Avec comme thème les migrants, j'avais peur d'une lecture très sérieuse et dramatique. A ma grande surprise, l'auteur nous sert un texte poétique et réaliste tout en y insufflant une part de mysticisme. 

Le commandant Salvatore Piracci a pour mission d'empêcher les migrants de venir en Europe. Mais régulièrement, il se transforme en sauveur lorsque ces personnes sont abandonnées à leur propre sort par des passeurs peu scrupuleux. Mais après deux rencontres qui le bouleversent, le commandant décide de tout laisser tomber et de faire le chemin dans l'autre sens.

Soleiman et son frère profitent des derniers instants chez eux. Bientôt ils effectueront un long voyage pour rejoindre l'Europe et avoir une meilleure vie. Mais rapidement Soleiman se retrouve seul et doit affronter la dure réalité du voyage pour rejoindre son Eldorado. 

Avec ces deux destins croisés, Laurent Gaudé nous fait réfléchir sur les migrants et la place qu'on leur accorde. Par ce court roman, il nous bouscule pour qu'on entre dans la tête de ces personnes qui croient dur comme fer qu'une terre de Cocagne se trouve de l'autre côté de la Méditerranée. Le textes est loin d'être dénué de tragédies mais on ne s'y attarde pas. Ce sont des faits, ils sont bien là mais l'on ne s'attarde pas dessus. L'auteur préfère laisser la place aux conséquences de ces événements : la vengeance d'une mère, la mort symbolique d'un homme, la détermination et l'humanité d'un jeune homme. 

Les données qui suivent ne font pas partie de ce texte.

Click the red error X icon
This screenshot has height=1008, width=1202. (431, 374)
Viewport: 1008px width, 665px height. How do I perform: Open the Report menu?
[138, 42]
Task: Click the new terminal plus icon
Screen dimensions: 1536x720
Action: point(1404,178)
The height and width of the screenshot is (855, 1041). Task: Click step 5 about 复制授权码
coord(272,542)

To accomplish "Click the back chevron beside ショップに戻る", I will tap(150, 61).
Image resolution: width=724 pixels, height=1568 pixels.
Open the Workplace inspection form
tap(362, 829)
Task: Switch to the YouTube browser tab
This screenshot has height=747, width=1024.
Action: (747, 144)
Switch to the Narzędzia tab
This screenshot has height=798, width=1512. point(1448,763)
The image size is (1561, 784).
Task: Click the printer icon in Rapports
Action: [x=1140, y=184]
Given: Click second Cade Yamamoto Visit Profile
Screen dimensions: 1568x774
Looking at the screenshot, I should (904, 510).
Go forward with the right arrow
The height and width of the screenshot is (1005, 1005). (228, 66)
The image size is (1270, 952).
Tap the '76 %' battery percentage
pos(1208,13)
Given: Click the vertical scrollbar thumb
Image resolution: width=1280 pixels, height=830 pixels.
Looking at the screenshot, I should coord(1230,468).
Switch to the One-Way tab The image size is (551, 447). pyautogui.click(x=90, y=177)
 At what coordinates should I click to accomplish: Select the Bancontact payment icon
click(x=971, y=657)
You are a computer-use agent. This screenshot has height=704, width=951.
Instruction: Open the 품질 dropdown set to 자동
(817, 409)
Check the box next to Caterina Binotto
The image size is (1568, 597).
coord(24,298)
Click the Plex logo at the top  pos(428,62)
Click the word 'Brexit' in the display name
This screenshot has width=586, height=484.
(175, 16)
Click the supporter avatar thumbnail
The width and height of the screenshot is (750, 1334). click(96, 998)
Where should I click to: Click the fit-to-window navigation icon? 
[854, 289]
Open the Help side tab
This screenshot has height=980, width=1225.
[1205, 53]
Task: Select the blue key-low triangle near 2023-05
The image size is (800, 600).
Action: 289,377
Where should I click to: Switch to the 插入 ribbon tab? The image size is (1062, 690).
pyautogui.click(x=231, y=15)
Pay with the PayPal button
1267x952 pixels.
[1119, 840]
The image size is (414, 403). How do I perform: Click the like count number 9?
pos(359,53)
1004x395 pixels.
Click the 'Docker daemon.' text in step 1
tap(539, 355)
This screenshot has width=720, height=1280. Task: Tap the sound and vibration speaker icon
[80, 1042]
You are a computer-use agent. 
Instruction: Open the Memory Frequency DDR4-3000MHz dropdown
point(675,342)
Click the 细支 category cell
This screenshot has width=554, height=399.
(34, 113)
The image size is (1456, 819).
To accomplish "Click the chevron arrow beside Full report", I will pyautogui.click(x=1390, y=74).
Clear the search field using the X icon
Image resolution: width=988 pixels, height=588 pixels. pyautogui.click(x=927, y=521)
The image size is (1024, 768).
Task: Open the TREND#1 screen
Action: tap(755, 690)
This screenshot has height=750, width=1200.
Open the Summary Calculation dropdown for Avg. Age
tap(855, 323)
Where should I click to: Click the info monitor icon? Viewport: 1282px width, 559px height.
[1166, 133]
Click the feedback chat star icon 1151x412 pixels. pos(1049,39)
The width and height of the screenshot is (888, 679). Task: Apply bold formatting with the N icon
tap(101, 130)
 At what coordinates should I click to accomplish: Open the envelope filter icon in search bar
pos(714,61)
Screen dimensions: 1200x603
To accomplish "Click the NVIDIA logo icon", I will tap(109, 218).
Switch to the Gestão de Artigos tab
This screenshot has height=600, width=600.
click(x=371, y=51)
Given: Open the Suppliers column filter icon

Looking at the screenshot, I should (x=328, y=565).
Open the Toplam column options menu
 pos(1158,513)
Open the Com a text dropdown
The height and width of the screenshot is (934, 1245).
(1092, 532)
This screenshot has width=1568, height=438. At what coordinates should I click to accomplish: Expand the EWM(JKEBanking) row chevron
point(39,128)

Il est difficile parfois d'avoir de l'empathie dans une situation qu'on ne connaît pas. Certains de nos ancêtres l'ont vécu mais nous avons oublié. Ce roman permet de renouer avec ça, de ressentir cette situation et de ne pas oublier notre compassion et notre humanité. J'ai beaucoup aimé la légende de Massambolo et ce qui en découle dans le récit. 

Ce livre a donc été une surprise pour moi car je ne pensais pas que le sujet serait traité ainsi. J'ai beaucoup aimé le cheminement de Salvatore et de Soleiman. C'est une belle histoire sur la triste réalité des migrants mais qui est magnifiée par un récit poétique voire mystique.